10.1. Glossary

  • A slot is a name-value pair. The value of a slot is often called its contents.
  • An object is composed of a (possibly empty) set of slots and, optionally, a series of expressions called code. The Self implementation provides objects with indexable slots (vectors) via a set of primitives.
  • A data object is an object without code.
  • A data slot is a slot holding a data object. An assignment slot is a slot containing the assignment primitive. An assignable data slot is a data slot for which there is a corresponding assignment slot whose name consists of the data slot’s name followed by a colon. When an assignment slot is evaluated its argument is stored in the corresponding data slot.
  • An ordinary method (or simply method) is an object with code and is stored as the contents of a slot. The method’s name (also called its selector) is the name of the slot in which it is stored.
  • A block is an object representing a lexically-scoped closure (similar to a Smalltalk block).
  • A block method is the method that is executed when a block is evaluated by sending it value, value:, value:With:, etc. A block method is a special kind of method that is evaluated within the scope of its method and any lexically enclosing blocks.
  • An activation object records the state of an executing method or block method. It is a clone of the method prototype used to store the method’s arguments and local slots during execution. There are two kinds of activation objects: ordinary method activation objects (or simply method activation objects) and block method activation objects.
  • A non-lifo block is a block that is evaluated after the activation of its lexically enclosing block or method has returned. This results in an error in the current implementation.
  • A non-local return is a return from a method activation resulting from performing a return (i.e., evaluating an expression preceded by the ‘^’ operator) from within a lexically enclosed block. A non-local return forces returns from all activations between the method activation and the activation of the block performing the return.
  • The method holder of a method is the object containing the slot holding that method.
  • The sending method holder of a message is the method holder of the method that sent it.
  • A message is a request to an object to perform some operation. The object to which the request is sent is called the receiver. A message send is the action of sending a message to a receiver.
  • A primitive send is a message handled by invoking a primitive, a predefined function provided by the Self implementation.
  • Messages that do not have an explicit receiver are known as implicit-receiver messages. The receiver is bound to self.
  • A unary message is a message consisting of a single identifier sent to a receiver. A binary message is a message consisting of an operator and a single argument sent to a receiver. A keyword message is a message consisting of one or more identifiers with trailing colons, each followed by an argument, sent to a receiver.
  • Unary, binary, and keyword slots are slots with selectors that match unary, binary, and keyword messages, respectively.
  • An argument slot is a slot in a method filled in with a value when the method is invoked.
  • Message lookup is the process by which objects determine how to respond to a message (which slot to evaluate), by searching objects for slots matching the message.
  • Inheritance is the mechanism by which message lookup searches objects for slots when the receiver’s slots are exhausted. An object’s parent slots contain objects that it inherits from.
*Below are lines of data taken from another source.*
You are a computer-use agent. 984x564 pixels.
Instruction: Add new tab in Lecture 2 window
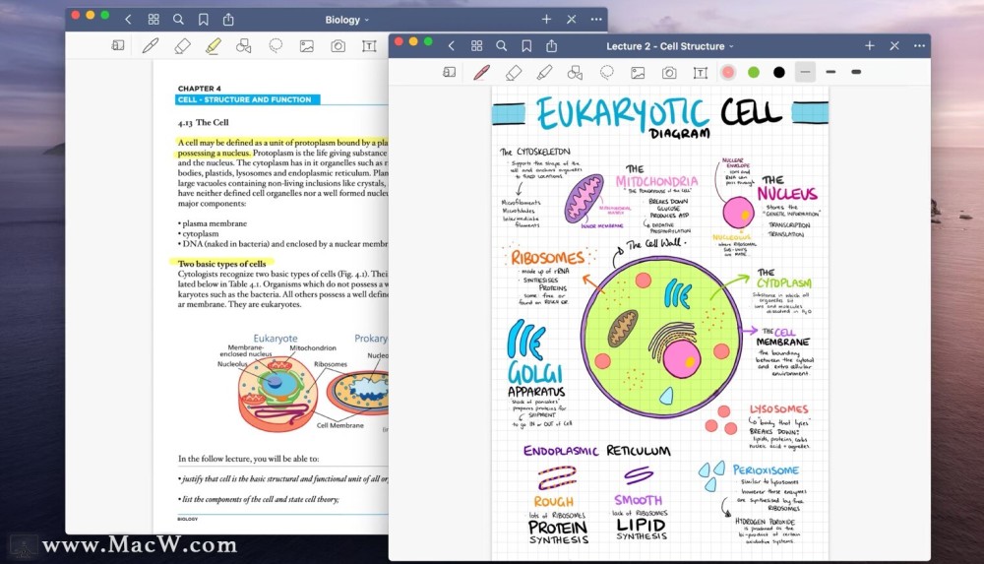point(869,46)
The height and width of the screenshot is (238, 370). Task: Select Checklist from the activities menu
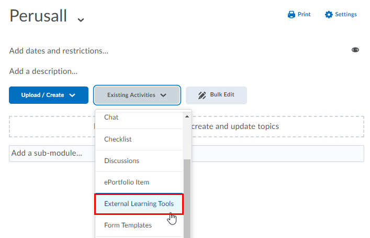point(118,139)
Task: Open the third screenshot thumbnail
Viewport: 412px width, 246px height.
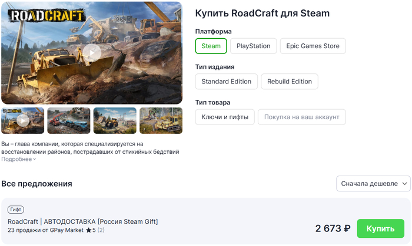Action: pos(115,120)
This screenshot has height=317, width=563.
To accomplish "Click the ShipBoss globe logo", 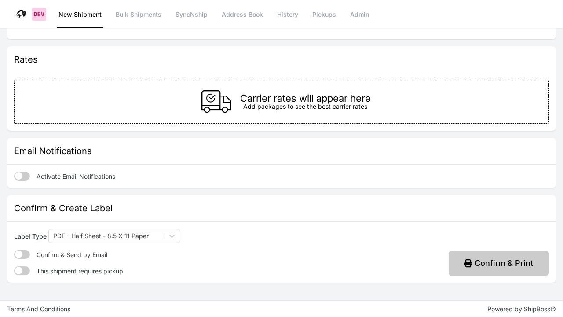I will coord(21,14).
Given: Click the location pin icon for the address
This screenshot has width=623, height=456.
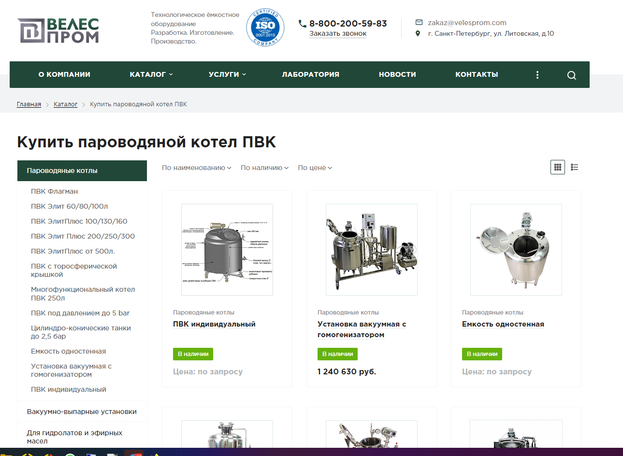Looking at the screenshot, I should pos(419,34).
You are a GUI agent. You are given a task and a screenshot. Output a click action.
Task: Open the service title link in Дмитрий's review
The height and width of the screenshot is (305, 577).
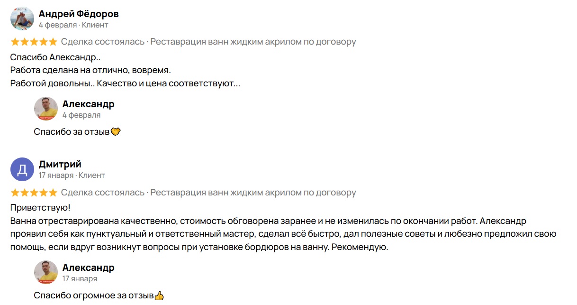(x=253, y=193)
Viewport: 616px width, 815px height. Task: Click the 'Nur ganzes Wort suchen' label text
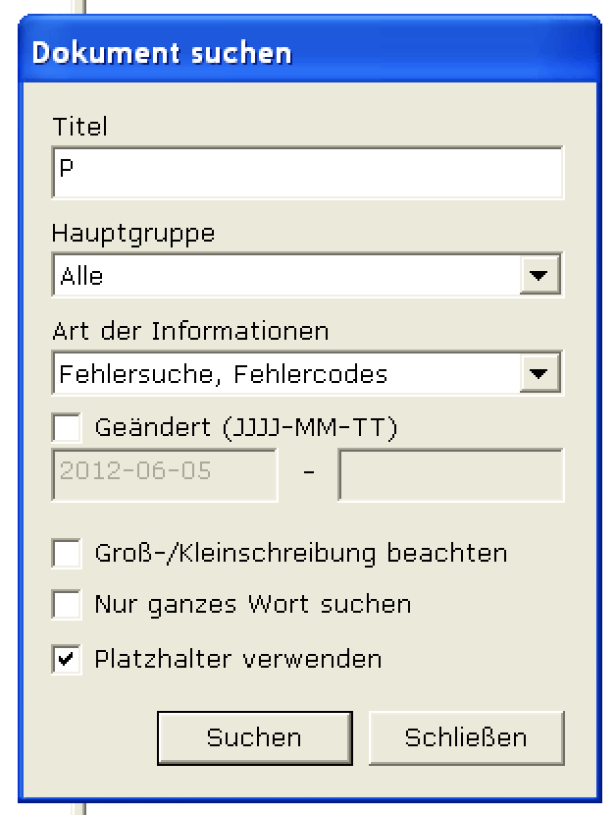click(253, 605)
  • Dynamic inheritance is the modification of object behavior by setting an assignable parent slot.
  • A resend allows a method to invoke the method that the first method (the one that invokes the resend) is overriding. A directed resend constrains the lookup to search a single parent slot.
  • Cloning is the primitive operation returning an exact shallow copy (a clone) of an object, i.e. a new object containing exactly the same slots and code as the original object.
  • A prototype is an object that is used as a template from which new objects are cloned.
  • A traits object is a parent object containing shared behavior, playing a role somewhat similar to a class in a class-based system. Any Self implementation is required to provide traits objects for integers, floats, strings, and blocks (i.e. one object which is the parent of all integers, another object for floats, etc.).
  • The root context is the object that provides the context (i.e., set of bindings) in which slot initializers are evaluated. This object is known as the lobby. During slot initialization, self is bound to the lobby. The lobby is also the sending method holder for any sends in the initializing expression.
  • nil is the object used to initialize slots without explicit initializers. It is intended to indicate “not a useful object.” This object is provided by the Self implementation.